What I suspect is that you are connecting directly to the secondary for the Change Stream rather than the replica set.

chris · October 3, 2023, 7:03pm

This is expected with PSA as you no longer can ‘majority’ commit which the change stream requires.

You can mitigate this as outlined in:

Matt_H · October 3, 2023, 7:37pm

Thanks Chris.

To be clear, the following manual reconfiguration sequence for the offline secondary node is required to keep the change stream going?

cfg = rs.conf();
cfg["members"][<array_index>]["votes"] = 0;
cfg["members"][<array_index>]["priority"] = 0;
rs.reconfig(cfg);

This is similar to how you would implement a manual failover for a two-node Primary-Secondary (no arbiter) replicaSet, correct?

Also, is there any server or client side configuration, such as enableMajorityReadConcern (from older MongoDB releases) that would allow the change stream listener to automatically recover from this condition?

chris · October 3, 2023, 8:21pm

Looks good to me and agrees with the document.

steevej · October 3, 2023, 9:48pm

I just learned something that I should have known.

Thanks

Matt_H · October 4, 2023, 2:45pm

Thank you Chris.

Just to be clear on one more point. There is no server or client side configuration, such as enableMajorityReadConcern (from older MongoDB releases) that would allow the change stream listener to automatically recover from this condition?

Best Regards,
Matt

Matt_H · October 13, 2023, 4:05pm

There are times when the documented ‘Mitigate Performance Issues with PSA Replica Set’ sequence referenced above hangs indefinitely. The sequence for removing an offline secondary is listed below for reference:

cfg = rs.conf();
cfg["members"][<array_index>]["votes"] = 0;
cfg["members"][<array_index>]["priority"] = 0;
rs.reconfig(cfg);

Reconfig() hangs forever in the following sequence:

node1 is primary
node1 goes down/looses power
node2 becomes primary after new PSA election (rs.hello().isWritablePrimary == true)
execute the rs.reconfig() sequence above to remove the offline member node1

rs.reconfig() hangs forever. I have to ctrl-c and rerun rs.reconfig(cfg, {force: true}). I would rather not force the reconfig.

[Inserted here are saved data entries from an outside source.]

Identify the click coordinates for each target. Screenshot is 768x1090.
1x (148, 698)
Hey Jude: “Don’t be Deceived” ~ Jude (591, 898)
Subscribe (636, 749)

Is the something missing from the sequence for the scenario presented above?

chris · October 13, 2023, 6:38pm

Yep.

I think that example is framed in the lagging scenario where it would eventually succeed.

Matt_H · October 16, 2023, 2:48pm

Is there a procedure that avoids the use of force: true?

chris · October 16, 2023, 2:59pm

While the other member is down ? No

Matt_H · October 17, 2023, 12:30pm

The documentation states the following to remove an unavailable or lagging data-bearing node:

To reduce the cache pressure and increased write traffic, set votes: 0 and priority: 0 for the node that is unavailable or lagging.

However, I’m observing the following:

node1: primary, node2: secondary; node2 goes down: I can use the documented procedure to remove the unavailable/lagging node.
node1:primary, node2: secondary; node1 does down; node2 becomes primary: the documented procedure is not working without requiring ‘force’, which is not mentioned in the documentation.

The recovery procedure only works for 50% of the cases where you lose a data-bearing node.